I'm pulling for an XP version 2.0! ;-)
The solution isn't a larger collection of luzers in black suits, and therefore it really isn't something that can COME from a larger company. After all, if YOU were a genius with a new idea for a search engine, would you be caught dead going to work for MICROSOFT? Or would you be getting some of your genius friends together like Sergei Brin did ... or, for that matter, like Bill Gates did?
As Microsoft started crawling to build up their seach index in the summer of 2003, haven't they had five years already?
5 years ago Google had 4 bln pages indexed and things were a lot easier than now - the main problem with catching up Google is that they don't stand still and you have to run very hard to even maintain the gap, yet alone close it.
Would you be caught dead going to work for MICROSOFT?
I really wouldn't be going to work for anyone anymore. But, I wouldn't mind being a part of the Microsoft growth moving forward. I think its time we share our love a little bit because we've been loving the wrong one for too long! ;)
Is Microsoft Search really that bad? I mean, if you use the 2nd tier search label, are they really any worse than Yahoo! or Ask.com? I don't think so. In fact, I think the three of them do pretty good overall. There is always room for improvement.
Google have lots of improvements to make in its own search properties. I don't see the same high quality results I used to see. The results are becoming blurred and they are starting to become Google dominated. Organic results are slowly taking the back seat to other things going on in The Gorg.
If MS are going to get "really serious" about this, I'm ready to provide some support. I have an allegiance to Microsoft as that is what I grew up with. And, there are a whole bunch of other people out there that grew up with it too. Ya'll talk about MS around here like they are a company that has moved past its prime. While I agree they have failed at search from a Google competition perspective, they continue to excel in many other areas. MS is just not search, they have a totally different business model than Google, or they used to anyway. And yes, I understand that G is the total dominating force in all things Internet. I'm trying to come to grips with that... ;)

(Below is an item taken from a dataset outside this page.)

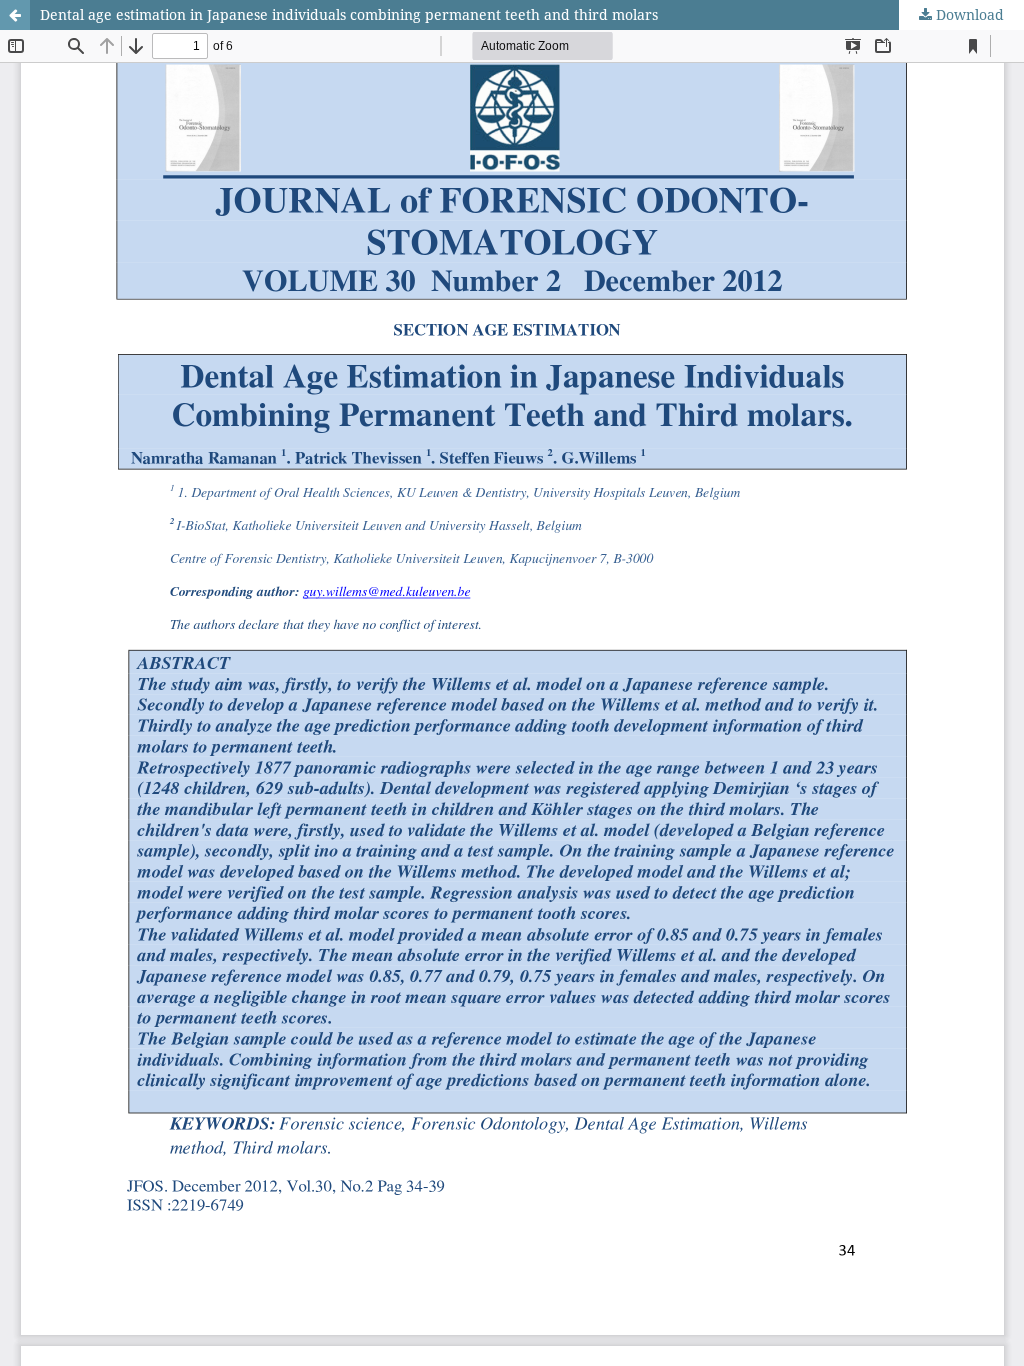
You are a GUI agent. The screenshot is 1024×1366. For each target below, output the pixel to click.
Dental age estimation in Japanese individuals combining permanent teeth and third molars (349, 14)
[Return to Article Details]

Most people don't even know there is a search engine battle going on. As long as there is the internet and people are typing searches on computers Google will be number one. MS and Yahoo are not even close. Anybody who runs a major site knows that google is at least 70% of all search traffic. I have seen polls on here where it is in the 80% area.
I run a website that was mentioned on a CNN talk show the other night. The website has a really long hard to type domain name so there was a lot of traffic from searches. 73% of searches came from Google. I have seen log files from 100's of different companies and it is always like this. I would even bet that at MS most of their traffic that comes from search engines is from Google.
Faced with that, and more, you'd want to chase after the company which is doing well in this changed climate too. I can't see Microsoft being around in twenty years if they don't crack this.
software development is only dirt cheap as long as you not require that software does actually work. Developing software that works properly is not cheap.
Browser-hosted software is also on par to Microsoft's products of 90s as far as usability and stability are concerned (that is, problematic to use, sometimes to the point I would fallback to pen and paper).
Star/Open Office is under development for what? ten years? and still not able to compete with MS office even in basic usability.
MS SQL is still pretty useful product combined with Access, Server and integration with desktop software. The death of MS will be when they lose this market to MySql and Java in desktop front.
MS has already lost to LAMP, so it wont be long. So either MS Search becomes a player or Balmer sinks the ship in near future.